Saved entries

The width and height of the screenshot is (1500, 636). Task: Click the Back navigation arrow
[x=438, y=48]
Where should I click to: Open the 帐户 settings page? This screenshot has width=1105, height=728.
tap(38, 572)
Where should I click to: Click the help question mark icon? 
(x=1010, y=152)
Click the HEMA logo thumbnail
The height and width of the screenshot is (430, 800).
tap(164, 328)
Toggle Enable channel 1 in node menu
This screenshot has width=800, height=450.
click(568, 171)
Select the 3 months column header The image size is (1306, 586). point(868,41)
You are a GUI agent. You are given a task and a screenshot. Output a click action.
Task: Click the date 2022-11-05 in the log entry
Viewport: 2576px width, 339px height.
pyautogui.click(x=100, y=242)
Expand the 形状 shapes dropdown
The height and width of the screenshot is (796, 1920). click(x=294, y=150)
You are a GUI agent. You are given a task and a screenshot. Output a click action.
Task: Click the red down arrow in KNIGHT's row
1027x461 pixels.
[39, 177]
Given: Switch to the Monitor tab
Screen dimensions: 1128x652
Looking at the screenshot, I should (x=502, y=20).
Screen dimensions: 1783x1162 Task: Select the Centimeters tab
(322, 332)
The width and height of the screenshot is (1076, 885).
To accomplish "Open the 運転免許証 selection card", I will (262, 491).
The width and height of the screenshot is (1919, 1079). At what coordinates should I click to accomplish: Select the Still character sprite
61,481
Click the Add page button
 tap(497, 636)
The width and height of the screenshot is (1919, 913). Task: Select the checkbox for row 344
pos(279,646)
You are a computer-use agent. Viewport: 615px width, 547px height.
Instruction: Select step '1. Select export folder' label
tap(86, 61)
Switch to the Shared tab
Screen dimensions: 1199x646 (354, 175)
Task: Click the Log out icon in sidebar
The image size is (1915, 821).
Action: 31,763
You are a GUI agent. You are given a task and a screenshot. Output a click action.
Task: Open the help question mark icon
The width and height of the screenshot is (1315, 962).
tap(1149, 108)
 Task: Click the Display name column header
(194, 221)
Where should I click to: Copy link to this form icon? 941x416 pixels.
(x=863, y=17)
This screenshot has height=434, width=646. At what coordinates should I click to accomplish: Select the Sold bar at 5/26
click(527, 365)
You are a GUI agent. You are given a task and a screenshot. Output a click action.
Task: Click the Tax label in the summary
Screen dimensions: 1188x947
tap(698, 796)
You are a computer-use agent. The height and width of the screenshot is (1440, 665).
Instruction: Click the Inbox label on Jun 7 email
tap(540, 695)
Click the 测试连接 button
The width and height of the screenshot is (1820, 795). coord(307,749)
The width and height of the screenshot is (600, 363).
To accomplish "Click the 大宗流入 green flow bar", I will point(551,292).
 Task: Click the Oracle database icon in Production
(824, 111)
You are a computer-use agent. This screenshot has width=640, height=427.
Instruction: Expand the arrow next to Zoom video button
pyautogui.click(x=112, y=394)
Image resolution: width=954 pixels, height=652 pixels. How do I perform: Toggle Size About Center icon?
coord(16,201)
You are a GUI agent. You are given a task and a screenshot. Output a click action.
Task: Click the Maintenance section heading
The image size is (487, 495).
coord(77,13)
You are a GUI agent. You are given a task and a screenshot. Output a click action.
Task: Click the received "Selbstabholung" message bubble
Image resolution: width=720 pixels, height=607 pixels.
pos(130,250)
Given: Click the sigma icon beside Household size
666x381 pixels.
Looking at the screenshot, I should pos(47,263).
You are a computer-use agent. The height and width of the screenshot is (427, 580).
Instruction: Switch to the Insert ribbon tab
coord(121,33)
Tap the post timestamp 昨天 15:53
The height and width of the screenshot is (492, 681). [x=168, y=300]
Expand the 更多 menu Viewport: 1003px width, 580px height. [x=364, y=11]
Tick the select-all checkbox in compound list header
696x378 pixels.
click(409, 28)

#### [Problem description]
Your answer should consist of the lines from the line with "is (427, 580)." through the last line of the data, set down exactly, both included.

#### [Task output]
You are a computer-use agent. The height and width of the screenshot is (427, 580).
Instruction: Switch to the Insert ribbon tab
coord(121,33)
Tap the post timestamp 昨天 15:53
The height and width of the screenshot is (492, 681). [x=168, y=300]
Expand the 更多 menu Viewport: 1003px width, 580px height. [x=364, y=11]
Tick the select-all checkbox in compound list header
696x378 pixels.
click(409, 28)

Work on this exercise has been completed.